The next step is to schedule a meeting with teachers to personally ask them about their observations.
“In my experience, teachers can be very helpful in telling you what they’ve observed. Tell the teachers what you see at home and then ask what they see happening in the classroom,” adds Joanna.
Sometimes the root of the problem might be medical in nature and visiting your child’s paediatrician can be another option.
“Even if you suspect your doctor will brush off your concerns, it’s essential that your child be checked for possible medical issues that could be causing a problem,” Joanna points out.
“Children can be evaluated for free in most cases, or you can pay to have an evaluation done by a private child professional or a major university or hospital.”
If your child’s problem is medical-related, parents should discuss with the therapist the specific areas that need to be worked on to help the child.
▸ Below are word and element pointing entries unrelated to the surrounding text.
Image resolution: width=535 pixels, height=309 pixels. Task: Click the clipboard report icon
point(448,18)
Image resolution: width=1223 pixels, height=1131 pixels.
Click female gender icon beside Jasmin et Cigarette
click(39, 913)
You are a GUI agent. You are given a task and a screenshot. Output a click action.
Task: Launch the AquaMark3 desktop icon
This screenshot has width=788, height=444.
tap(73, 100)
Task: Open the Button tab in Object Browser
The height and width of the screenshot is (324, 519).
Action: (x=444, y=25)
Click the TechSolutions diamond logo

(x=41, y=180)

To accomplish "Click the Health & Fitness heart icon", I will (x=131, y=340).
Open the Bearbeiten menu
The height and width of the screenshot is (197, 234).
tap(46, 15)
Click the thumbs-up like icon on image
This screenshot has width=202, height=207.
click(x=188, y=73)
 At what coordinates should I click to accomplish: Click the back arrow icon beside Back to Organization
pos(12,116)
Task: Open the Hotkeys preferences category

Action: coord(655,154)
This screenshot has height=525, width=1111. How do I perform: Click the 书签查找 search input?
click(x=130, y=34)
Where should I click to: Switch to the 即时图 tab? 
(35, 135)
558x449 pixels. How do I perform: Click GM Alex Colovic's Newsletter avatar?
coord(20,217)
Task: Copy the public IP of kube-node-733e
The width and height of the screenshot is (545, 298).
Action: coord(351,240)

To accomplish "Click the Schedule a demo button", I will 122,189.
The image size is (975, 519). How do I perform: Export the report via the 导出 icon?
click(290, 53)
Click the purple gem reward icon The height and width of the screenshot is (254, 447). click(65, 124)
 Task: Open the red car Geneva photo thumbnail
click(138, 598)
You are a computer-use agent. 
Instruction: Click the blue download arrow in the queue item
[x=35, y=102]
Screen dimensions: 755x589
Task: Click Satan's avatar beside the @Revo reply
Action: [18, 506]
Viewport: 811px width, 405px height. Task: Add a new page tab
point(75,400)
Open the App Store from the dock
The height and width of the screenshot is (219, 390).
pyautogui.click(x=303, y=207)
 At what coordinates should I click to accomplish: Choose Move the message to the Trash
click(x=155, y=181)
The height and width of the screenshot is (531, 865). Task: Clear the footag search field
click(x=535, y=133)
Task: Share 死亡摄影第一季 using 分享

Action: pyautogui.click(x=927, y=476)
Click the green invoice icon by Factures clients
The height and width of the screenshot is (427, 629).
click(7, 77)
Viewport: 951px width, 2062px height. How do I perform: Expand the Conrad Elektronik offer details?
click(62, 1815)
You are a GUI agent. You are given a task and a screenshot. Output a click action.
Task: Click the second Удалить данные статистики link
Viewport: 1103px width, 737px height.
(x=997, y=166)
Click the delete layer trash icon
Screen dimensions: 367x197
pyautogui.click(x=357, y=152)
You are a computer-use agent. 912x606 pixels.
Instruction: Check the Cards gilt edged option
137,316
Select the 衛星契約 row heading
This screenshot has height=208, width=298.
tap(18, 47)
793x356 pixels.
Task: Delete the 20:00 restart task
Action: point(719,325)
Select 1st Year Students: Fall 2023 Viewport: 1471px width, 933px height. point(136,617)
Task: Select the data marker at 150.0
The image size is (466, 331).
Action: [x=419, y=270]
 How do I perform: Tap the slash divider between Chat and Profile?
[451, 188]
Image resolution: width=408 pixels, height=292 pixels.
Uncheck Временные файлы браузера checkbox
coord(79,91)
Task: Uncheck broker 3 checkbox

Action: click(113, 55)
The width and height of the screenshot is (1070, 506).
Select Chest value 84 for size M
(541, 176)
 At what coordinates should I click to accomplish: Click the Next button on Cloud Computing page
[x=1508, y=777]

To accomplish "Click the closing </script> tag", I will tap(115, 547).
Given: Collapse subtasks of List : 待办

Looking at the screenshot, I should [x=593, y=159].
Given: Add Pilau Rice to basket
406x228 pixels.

“You have a part in this so take notes about a typical day with your child, including behaviour, language and habits, or video your child so that you have a visual record of where your child is, developmentally.”
If the child has special learning needs, the parents can schedule additional consultation time with teachers and school staff to see if it’s possible to implement a different programme to meet their needs.
Once you’ve identified the learning areas that your child needs to improve in, a tutor could be a good option to help them get back on track.
“The purpose of tutoring is to speed up the learning process, make up the skills the child has lost and get them back up to the instructional level so the teacher in the classroom can continue the learning process with the child,” explains Joanna.
Try asking your friends for referrals or you can approach volunteer organisations or educational institutions that offer such services.
You can also search online and check reviews and recommendations from fellow parents or education communities.
Most of all, be patient, listen to your children and devote time to encourage them to help them regain their self-esteem.